» **Trecho para leitura**:
+++++

O filme não alterou minhas convicções em nada (e acho que também não alterou a convicção de quem está convicto do oposto que eu) e pouco acrescentou em termos de informação.

O dado mais relevante apresentado foi a elucidação do mecanismo de financiamento da blogueira. Até mesmo nas colônias de formigas do Butão comenta-se que ela é financiada pelos Estados Unidos e eu já imaginava que não deveriam ser feitos depósitos mensais em cheques da CIA, a agência de inteligência dos Estados Unidos, na sua conta no Banco de Cuba. O filme mostra que ela recebeu dezenas de prêmios da mídia internacional (sempre ela…) em dinheiro. Um deles foi recebido meses depois de ter iniciado seu blog. Este mesmo prêmio só foi concedido ao escritor colombiano Gabriel Garcia Marquez 14 anos depois de ter iniciado seu trabalho. Estou falando de Gabriel Garcia Marquez, não do Zé da esquina. E Yoani com seu blog não passa da Maria da esquina. No entanto, ela já recebeu tantos prêmios, que acumulam o valor de 158 anos de salário mínimo cubano. Dura a vida da blogueira…

Vale observar que, assim como não acredito que jornalistas de veículos como a Veja, por exemplo, escrevam suas matérias com facas no pescoço, obrigados a digitar o que não querem, penso que a blogueira também não é refém de um sistema maior que ameaça sequestrar e torturar sua família se ela não fizer o que mandam. Os jornalistas da Veja defendem o mesmo projeto de sociedade que seus patrões por isso fazem com a informação o que fazem e Yoani defende e acredita nas ideias que coloca na internet.

Ou seja, não exageremos. Para os dois lados.

+++++

» **Tarefa 1**: Copie fielmente as linhas de dados, começando pela que contém "You are a GUI" e seguindo até a que contém "[x=2042, y=40]", com as duas incluídas. Deixe as imagens fora da resposta.
O trecho e as linhas de dados têm origens distintas.

» **Dados da tarefa**:
+++++

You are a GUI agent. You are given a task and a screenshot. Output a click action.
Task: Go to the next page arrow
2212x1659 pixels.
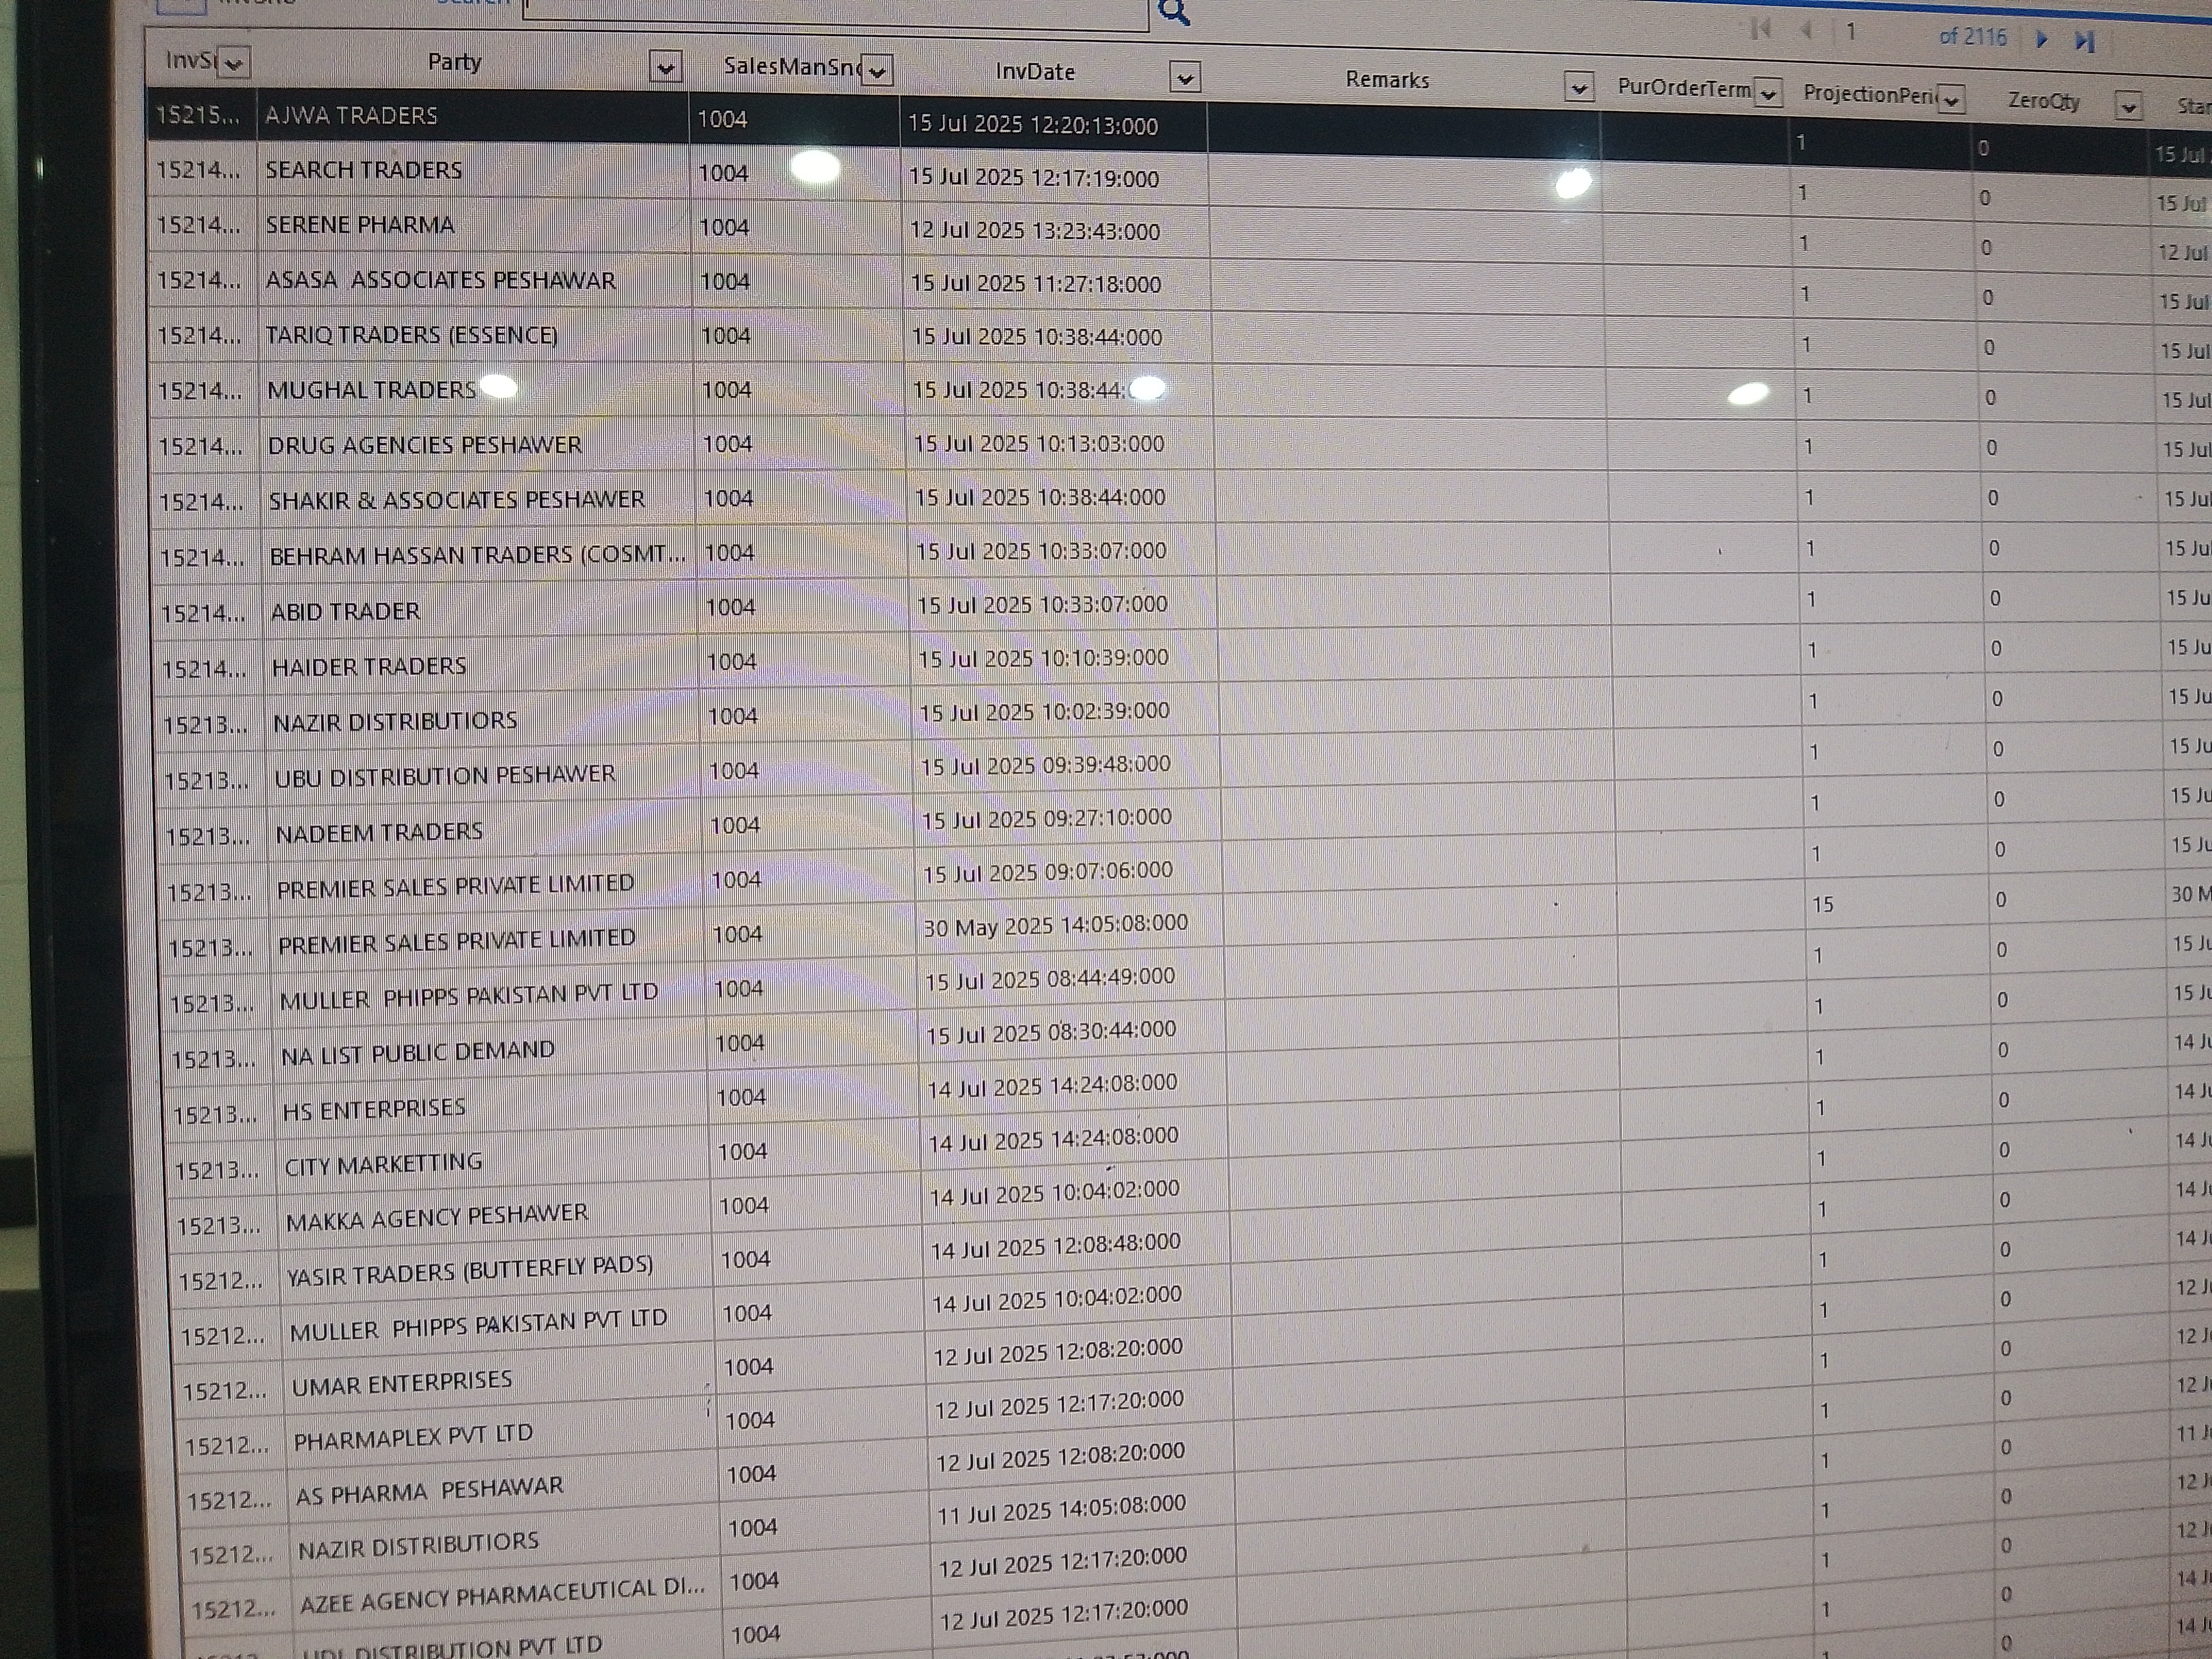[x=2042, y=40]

+++++

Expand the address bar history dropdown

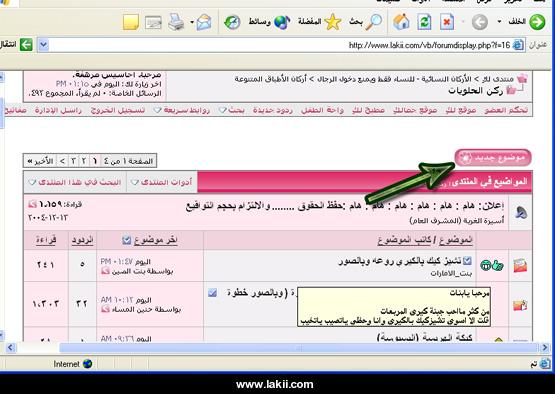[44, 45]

+++++

» **Tarefa 2**:
Responda com base no trecho:
(a) Quantos anos depois de iniciar seu trabalho Gabriel Garcia Marquez recebeu o mesmo prêmio?
(b) A quanto equivale o valor acumulado dos prêmios recebidos pela blogueira?
(c) Qual foi o dado mais relevante apresentado pelo filme?

» **Resolução 1**:
You are a GUI agent. You are given a task and a screenshot. Output a click action.
Task: Go to the next page arrow
2212x1659 pixels.
[x=2042, y=40]

» **Resolução 2**:
(a) 14 anos depois.
(b) A 158 anos de salário mínimo cubano.
(c) A elucidação do mecanismo de financiamento da blogueira.